Brasília – A Camara dos Deputados adiou para a próxima segunda, 20, a votação do texto do deputado federal Pedro Lupion (PP-PR) à medida provisória n° 1104, que fornece garantias complementares em operações de crédito agropecuário.

A votação aconteceria nesta semana, mas foi adiada na terça (14), por problemas técnicos no painel eletrônico da Casa. O presidente Arthur Lira remarcou a votação para quarta (15), mas a oposição obstruiu a votação por causa do prazo regimental de apresentação do relatório, mínimo de 24 horas.

As principais mudanças que o texto do parlamentar paranaense traz são nos Fundos Garantidores Solidários (FGS), instituídos pela Lei 13.986/2020, a Lei do Agro do próprio Lupion.

Será permitido, aos produtores, utilizá-los em qualquer operação financeira vinculada à atividade empresarial rural, e não somente àquelas ligadas aos produtores. Outra medida é retirar a obrigatoriedade de credores participarem do Fundo Garantidor Solidário.

“As mudanças trazem flexibilidade para a constituição desses fundos, o que vai permitir novos arranjos menos burocráticos no sistema, para facilitar a vida de quem precisa de crédito agrícola”, afirma Lupion.

CPR

Também há mudanças, com a permissão de que a Cédula de Produto Rural (CPR), um dos títulos do Agronegócio, seja assinada eletronicamente com três níveis de segurança: simples, avançado e qualificado.

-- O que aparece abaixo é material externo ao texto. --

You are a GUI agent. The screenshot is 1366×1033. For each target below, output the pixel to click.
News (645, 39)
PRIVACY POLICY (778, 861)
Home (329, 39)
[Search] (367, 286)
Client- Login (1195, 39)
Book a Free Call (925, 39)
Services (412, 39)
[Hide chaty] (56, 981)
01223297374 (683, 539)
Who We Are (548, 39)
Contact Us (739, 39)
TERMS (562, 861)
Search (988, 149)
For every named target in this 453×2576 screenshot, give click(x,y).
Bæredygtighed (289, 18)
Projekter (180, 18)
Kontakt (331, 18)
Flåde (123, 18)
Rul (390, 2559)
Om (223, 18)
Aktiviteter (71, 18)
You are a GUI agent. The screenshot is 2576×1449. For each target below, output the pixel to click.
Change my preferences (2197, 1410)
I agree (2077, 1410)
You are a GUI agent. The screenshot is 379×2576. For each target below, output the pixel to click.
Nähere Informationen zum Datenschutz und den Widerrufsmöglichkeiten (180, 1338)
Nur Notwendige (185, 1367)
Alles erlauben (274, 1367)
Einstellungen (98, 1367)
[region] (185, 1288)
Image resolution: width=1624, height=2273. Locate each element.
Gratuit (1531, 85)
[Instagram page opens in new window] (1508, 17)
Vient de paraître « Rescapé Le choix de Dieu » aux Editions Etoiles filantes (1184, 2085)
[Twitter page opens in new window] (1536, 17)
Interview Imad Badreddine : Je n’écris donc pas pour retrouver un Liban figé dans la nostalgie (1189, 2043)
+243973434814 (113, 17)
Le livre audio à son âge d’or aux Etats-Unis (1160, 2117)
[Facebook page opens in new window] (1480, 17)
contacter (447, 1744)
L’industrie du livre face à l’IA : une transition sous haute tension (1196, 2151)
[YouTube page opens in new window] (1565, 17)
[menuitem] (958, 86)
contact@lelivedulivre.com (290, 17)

Entre as emendas acatadas, houve ampliação dos agentes autorizados a emitir CPR, do rol de produtos passíveis de serem objeto de emissão dela, além de aprimoramentos dos requisitos constantes no título. Também foi ampliado o prazo de registro da CPR.

“Essas medidas ampliam o alcance desse instrumento e dão mais segurança jurídica aos operadores do crédito e ao setor”, disse o relator.

Crédito

O deputado ressaltou que eventos climáticos adversos nas regiões Sul, Nordeste e Centro-Oeste no fim de 2021 e início de 2022 reforçaram a necessidade dos aperfeiçoamentos. Especialmente, nos fundos garantidores, “para torná-los alternativas viáveis para solucionar problemas de endividamento dos produtores rurais dessas regiões”.

“A MP 1104 dá sequência à importante movimento que iniciamos com meu texto da Lei do Agro, sancionada em 2020: aperfeiçoarmos a estrutura de crédito rural, com desburocratização do sistema, a fim de gerar oportunidade e renda no campo”, finalizou.